In an analysis earlier this year, Hempstead wrote, "Anthem is the most significant [Obamacare] marketplace participant."

"With plans in 14 states, an Anthem exit would leave nearly 300 counties and about a quarter of a million marketplace enrollees with no carrier, mostly in Georgia, Missouri, and Kentucky," she wrote. "An additional half million consumers residing in 227 other counties would find themselves with only one carrier."

U.S. Sen. Rob Portman, R-Ohio, in a prepared statement said, "For the past few years we've seen premiums and deductibles skyrocket because of the Obamacare law, as we've seen a declining number of viable health care choices for families and small businesses."

"Now, with the pullout of Anthem in Ohio, there are at least 20 counties without a single insurer offering health coverage on the Obamacare exchange," Portman said. "And many other counties will have only one insurer, with no competition to get costs down for families. This is a problem not just in Ohio but across the country. Approximately one-third of the counties around the United States now only have one insurer, and more and more counties are seeing their last insurer leave just like those in Ohio."

"Without true competition and choice in the market, we will never be able to lower health care costs for families and small businesses. This is one more reason why the status quo on health care is unsustainable. The Affordable Care Act has failed to meet the promises that were made to Ohio families," he said.

But Tom Perez, chairman of the Democratic National Committee, said Anthem's departure is the result of Trump's "sabotage" of Obamacare.

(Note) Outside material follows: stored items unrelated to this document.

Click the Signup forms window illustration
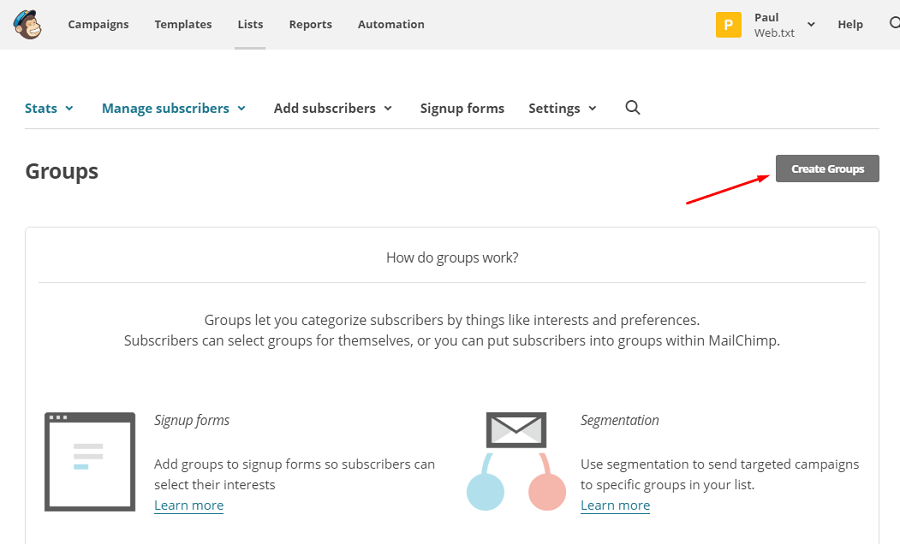(x=89, y=461)
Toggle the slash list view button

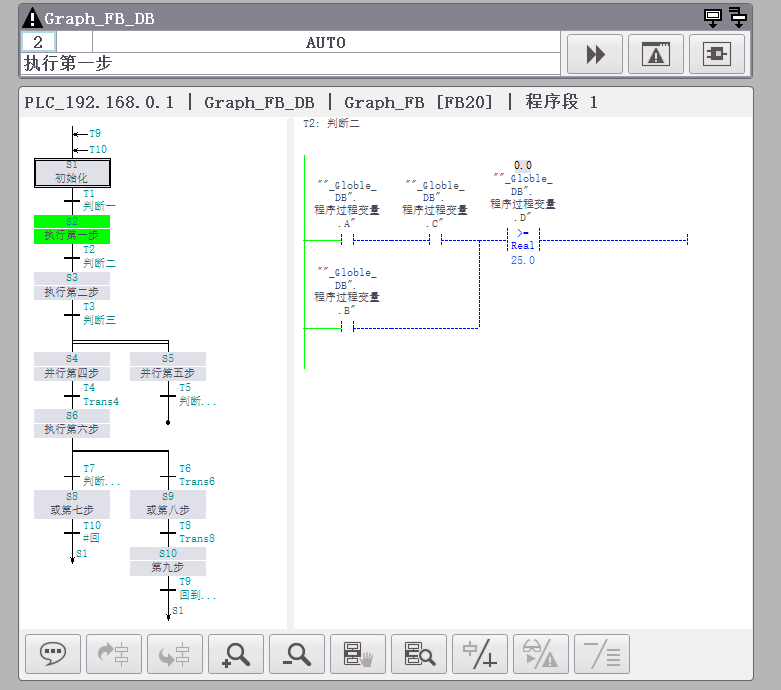tap(602, 654)
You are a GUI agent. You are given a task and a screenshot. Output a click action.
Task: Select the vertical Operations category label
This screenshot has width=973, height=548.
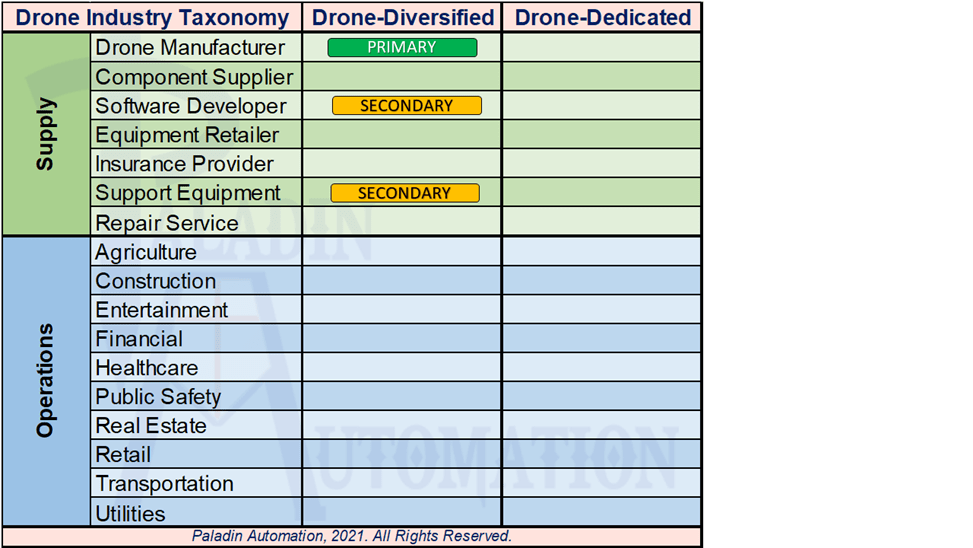click(x=46, y=380)
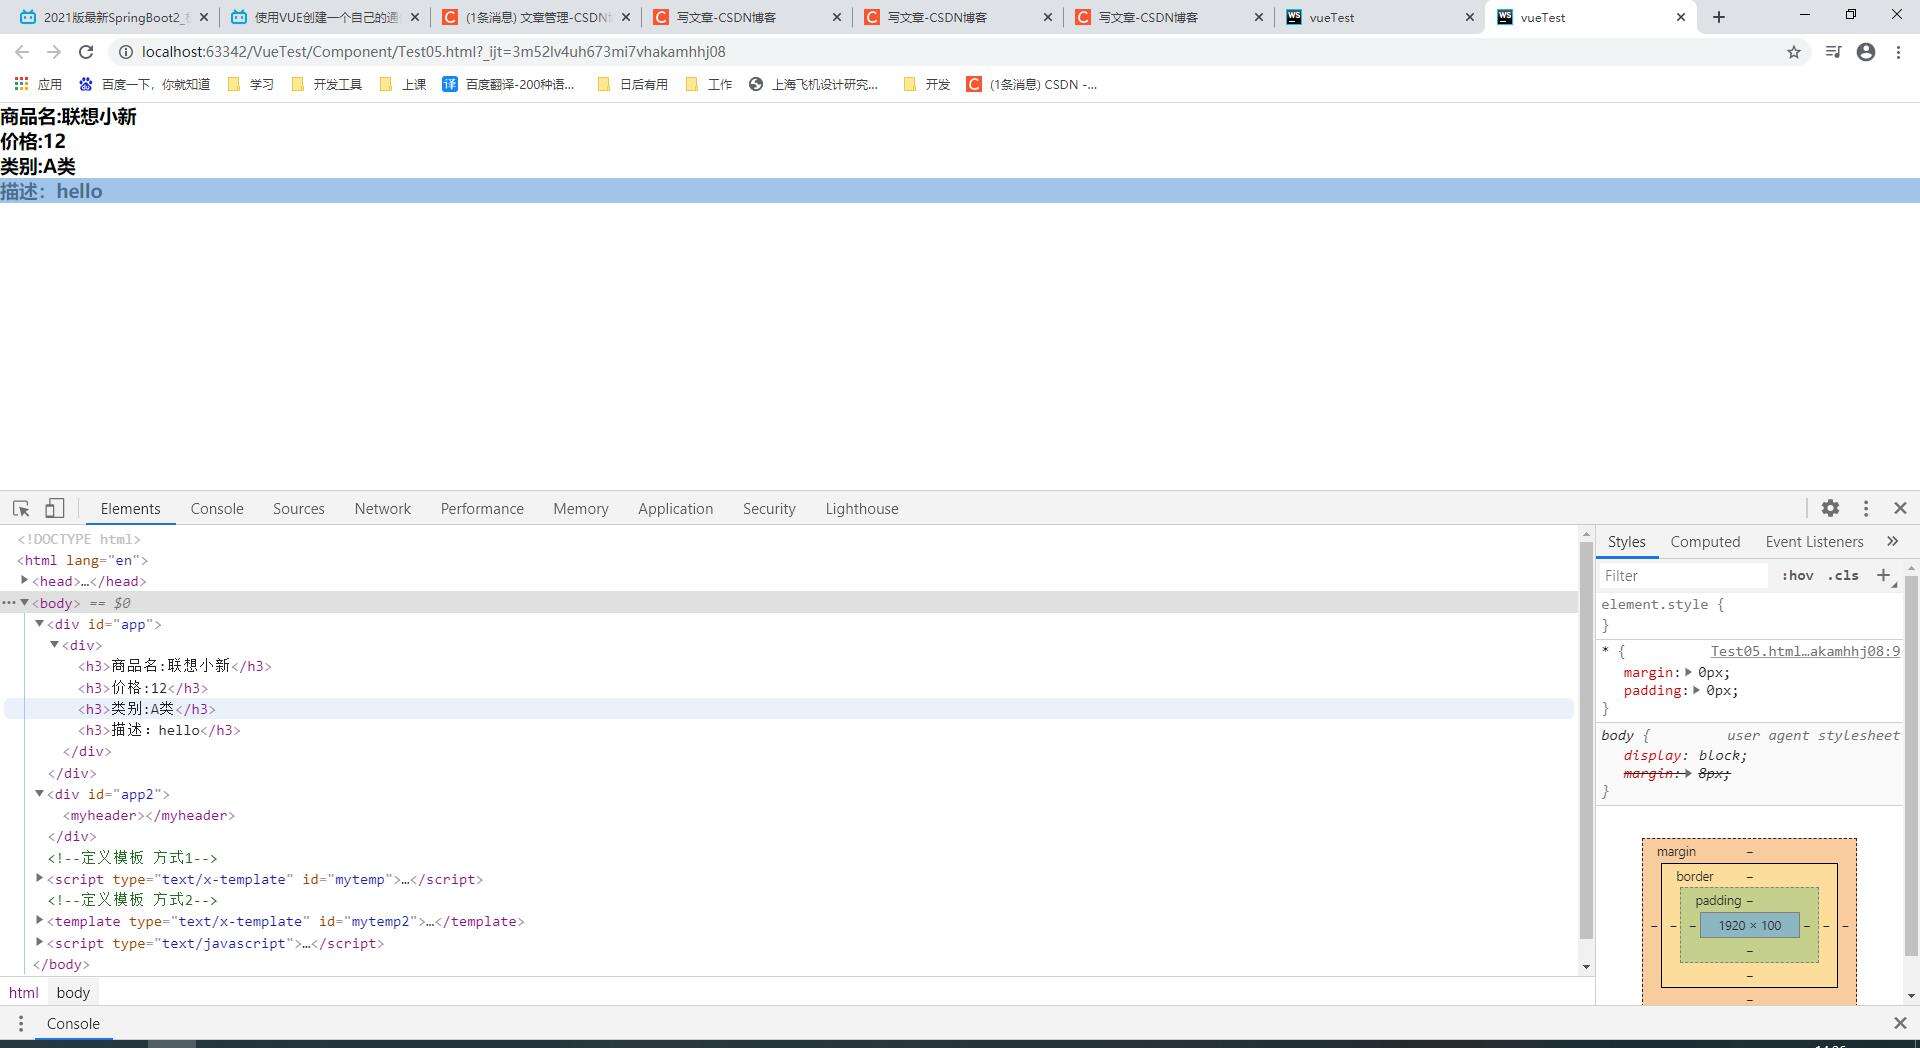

"Democrats believe health care is a right for all. That's why we're fighting every day to protect health care for families in Ohio and across the country," Perez said. "More than 664,000 previously uninsured Ohioans have gained access to affordable health care under Obamacare, and as many as 5 million people with pre-existing conditions could have been denied coverage before the law went into effect. Now, because of Donald Trump and Republicans' efforts to sabotage health insurance markets and play games with the lives of the American people, thousands of families in up to 20 Ohio counties will lose their health insurance."